>> start Exercise input
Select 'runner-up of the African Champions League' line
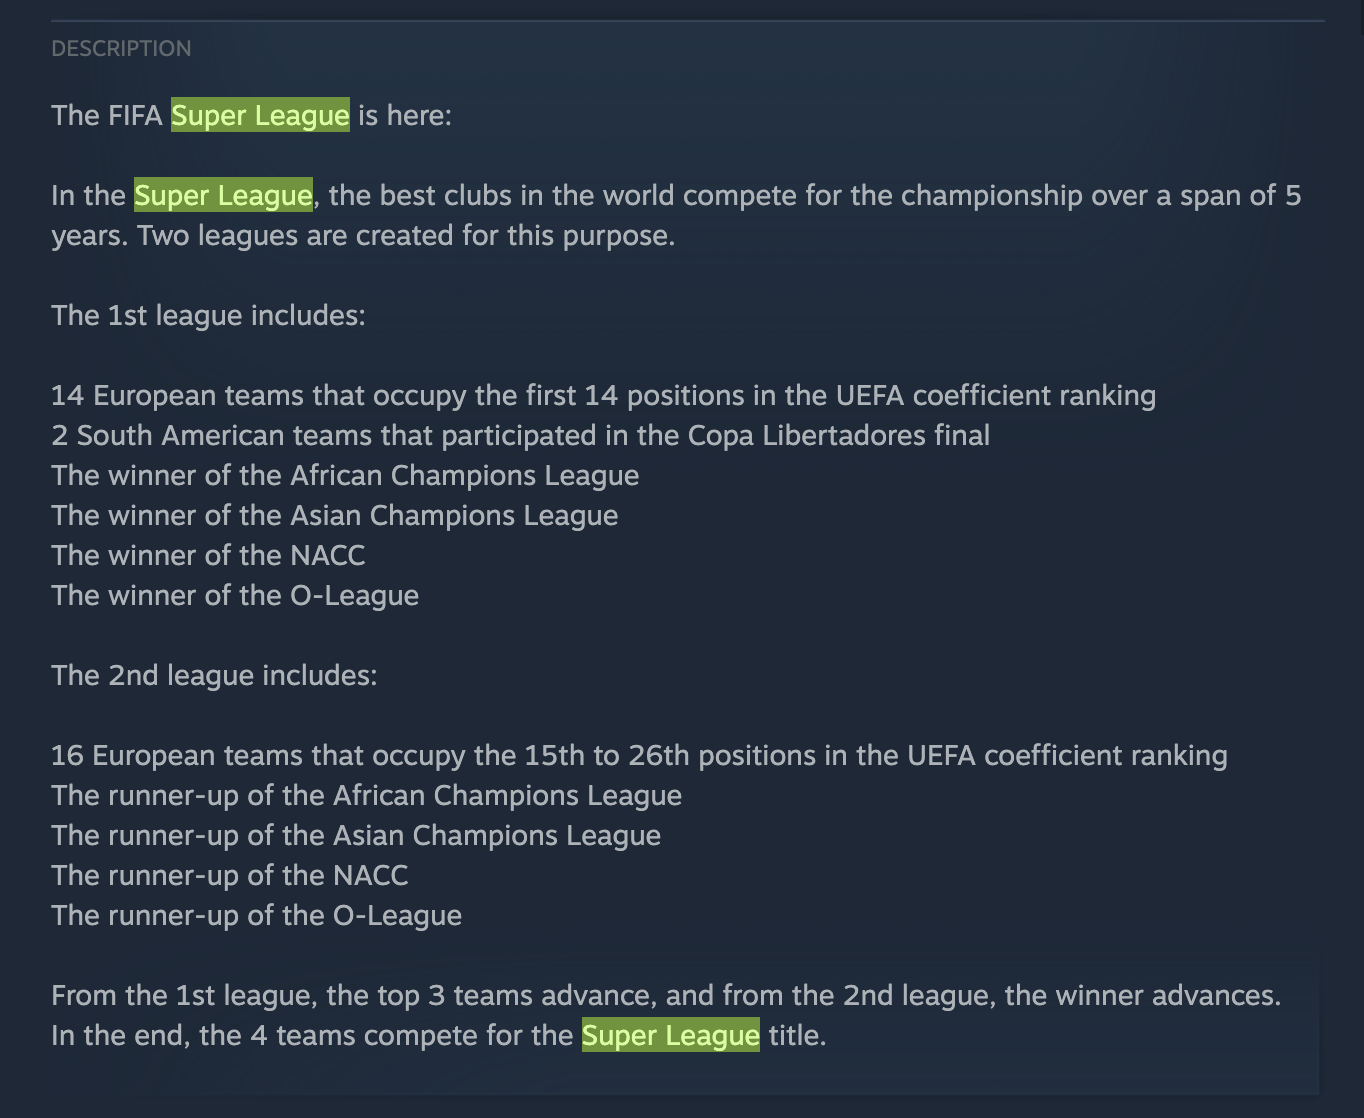Screen dimensions: 1364x1118 pyautogui.click(x=366, y=796)
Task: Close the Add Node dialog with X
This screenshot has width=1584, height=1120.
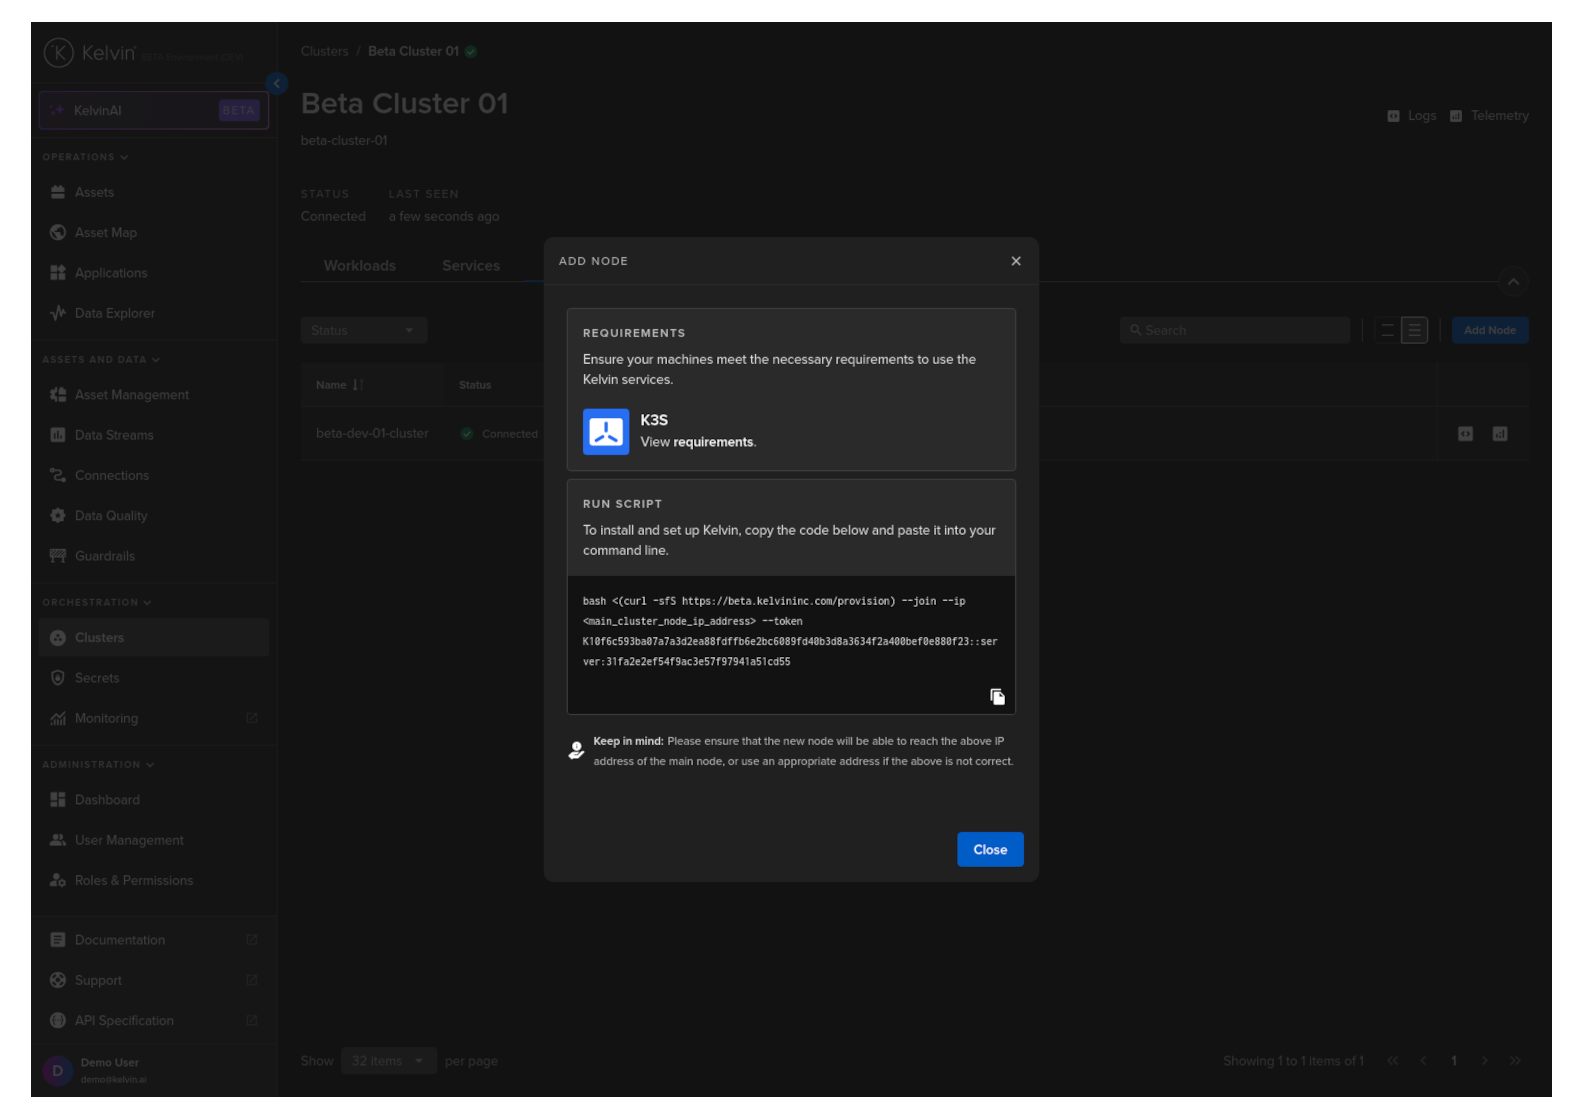Action: click(x=1015, y=261)
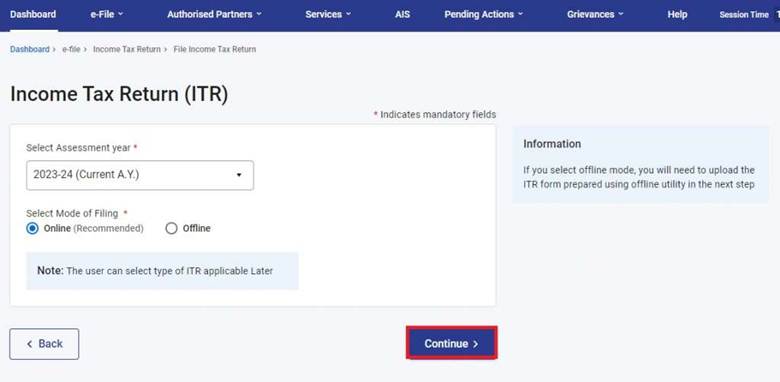The height and width of the screenshot is (382, 780).
Task: Click the chevron arrow on Continue
Action: [476, 344]
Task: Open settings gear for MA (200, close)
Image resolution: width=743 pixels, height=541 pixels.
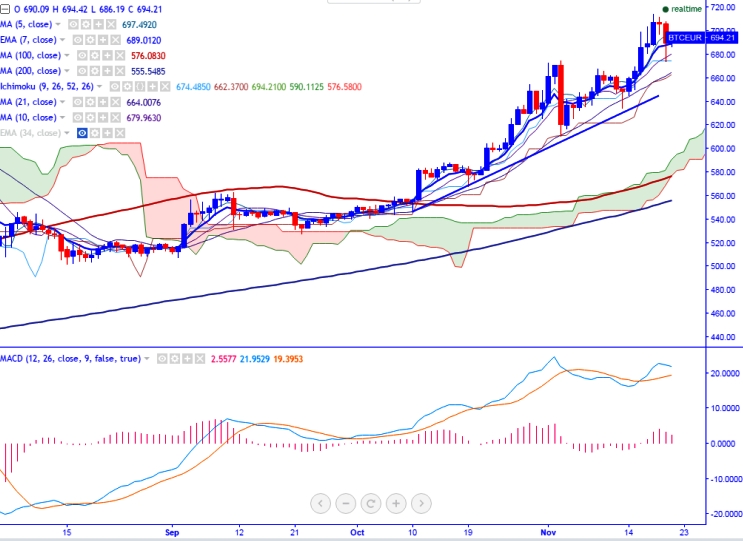Action: (x=95, y=71)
>> end Exercise input
Goal:
Repeat all of the entries above word for word, leaving out the pictures.

Correct answer:
Select 'runner-up of the African Champions League' line
Screen dimensions: 1364x1118 pyautogui.click(x=366, y=796)
Task: Close the Add Node dialog with X
This screenshot has width=1584, height=1120.
Action: click(x=1015, y=261)
The height and width of the screenshot is (382, 780).
Task: Click the chevron arrow on Continue
Action: [476, 344]
Task: Open settings gear for MA (200, close)
Image resolution: width=743 pixels, height=541 pixels.
Action: (x=95, y=71)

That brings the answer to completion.